La contemplation mutuelle se fait en silence, honnêtement je sais plus si lui avoir demandé d'enlever son casque était une bonne idée. Il me déstabilise, et je sais que le sentiment n'est pas dû qu'à l'alcool.
Tout est tellement plus expressif tout d'un coup, mais une chose me reste à l'esprit : il m'a réellement écouté, il a enlevé son masque. Je sais pertinemment qu'étant donné qu'il est dans ses appartements, il l'aurait ôté tôt ou tard, que je lui ai demandé ou non.
Cependant il aurait très bien pu poursuivre cet échange sans masque, comme il le fait toujours. Et ça fait bizarre qu'il ait écouté cette demande, lui qui d'habitude est borné et n'écoute rien de ce que je pourrais lui dire.
— Tu es blessée.
Au départ je ne comprends pas sa phrase, si c'est une question, si c'est un constat, je ne comprends que lorsque je fronce les sourcils et que mon crâne me fait mal.
Avant son arrivée, l'alcool m'avait complètement anesthésié, il avait annihilé mes sensations, engourdis mes sens. Mais je sens sur le moment, alors que je fronce mon front, que ça tire, ça fait mal à deux endroits.
L'une des douleurs provient de mon front près de la naissance de mes cheveux à ma droite, la seconde s'étend sur une partie de ma joue et ma lèvre. La lèvre, je l'avais remarqué, elle me meurtrissait à chaque fois que j'amenais le col de ma bouteille à ma bouche.
J'avais dû me l'ouvrir. Concernant mon front, j'avais une petite idée de la manière dont cette douleur et ce potentiel hématome avait pris place.
— Que t'est-il arrivé ?
Je n'ai pas envie de répondre à sa question, tout simplement parce que j'ai honte de la réponse. Pour me procurer ces bouteilles, je ne m'étais pas servie dans la cale de Snoke. Je m'étais rendue à la cantine où était aménagée une partie bar.
Il y avait d'autres Stormtrooper, certains habillés en civils comme ça pouvait être parfois le cas. Les Stormtrooper venaient souvent dans cette partie de la cantine, c'était comme une sorte de salle commune où tout le monde se retrouvait pour discuter et passer des bons moments.
Mais c'était aussi un endroit sympathique pour boire, autant de simples rafraîchissements comme de la Spotchka que des alcools plus ou moins forts. J'étais à la base partie pour un simple verre d'alcool très fort pour éteindre d'un seul coup ce sentiment qui me rongeait désagréablement.
Mais l'un des Stormtrooper m'avait appelé. Un groupe de soldats, pour la plupart habillés de simples vêtements et d'autres dans leurs armures sans casques, m'avait invité. Ils entretenaient une sorte de concours de shot dont le principe ressemblait à toutes les autres compétitions d'alcool.

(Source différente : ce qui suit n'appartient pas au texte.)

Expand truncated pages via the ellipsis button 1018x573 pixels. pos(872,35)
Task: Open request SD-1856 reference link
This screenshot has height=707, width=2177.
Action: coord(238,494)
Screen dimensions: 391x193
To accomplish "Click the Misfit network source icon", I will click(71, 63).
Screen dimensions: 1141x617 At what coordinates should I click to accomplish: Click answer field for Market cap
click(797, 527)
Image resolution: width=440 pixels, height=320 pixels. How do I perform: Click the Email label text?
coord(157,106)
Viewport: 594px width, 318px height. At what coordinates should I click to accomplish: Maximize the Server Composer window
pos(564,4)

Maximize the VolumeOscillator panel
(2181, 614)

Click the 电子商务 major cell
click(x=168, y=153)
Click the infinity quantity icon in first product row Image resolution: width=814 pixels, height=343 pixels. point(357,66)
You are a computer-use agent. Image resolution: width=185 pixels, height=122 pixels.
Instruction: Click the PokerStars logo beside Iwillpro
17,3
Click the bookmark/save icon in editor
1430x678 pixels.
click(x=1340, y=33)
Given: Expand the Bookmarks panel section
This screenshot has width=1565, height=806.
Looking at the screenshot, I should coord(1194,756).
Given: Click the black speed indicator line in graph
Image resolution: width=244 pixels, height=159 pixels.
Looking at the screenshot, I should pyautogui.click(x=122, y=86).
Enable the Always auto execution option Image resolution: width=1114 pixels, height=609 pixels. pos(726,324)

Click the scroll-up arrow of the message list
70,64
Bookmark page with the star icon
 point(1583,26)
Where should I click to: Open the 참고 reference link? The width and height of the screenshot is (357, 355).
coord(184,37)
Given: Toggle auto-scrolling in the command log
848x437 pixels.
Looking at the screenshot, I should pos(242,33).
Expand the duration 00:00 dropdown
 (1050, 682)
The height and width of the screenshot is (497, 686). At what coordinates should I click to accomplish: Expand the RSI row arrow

Ils me proposèrent de les joindre, se demandant comment une Sith pouvait gérer l'alcool. J'étais venue pour me saouler, je ne perdais rien en échange de cet engagement, alors j'ai tout simplement accepté.
Alors que trois troopers avaient déjà roulés sous la table et que d'autres avaient abandonné, je faisais l'affront du dernier encore debout. Il vacillait, ses yeux luttant contre l'envie presque irrésistible de clore ses paupières et de s'endormir.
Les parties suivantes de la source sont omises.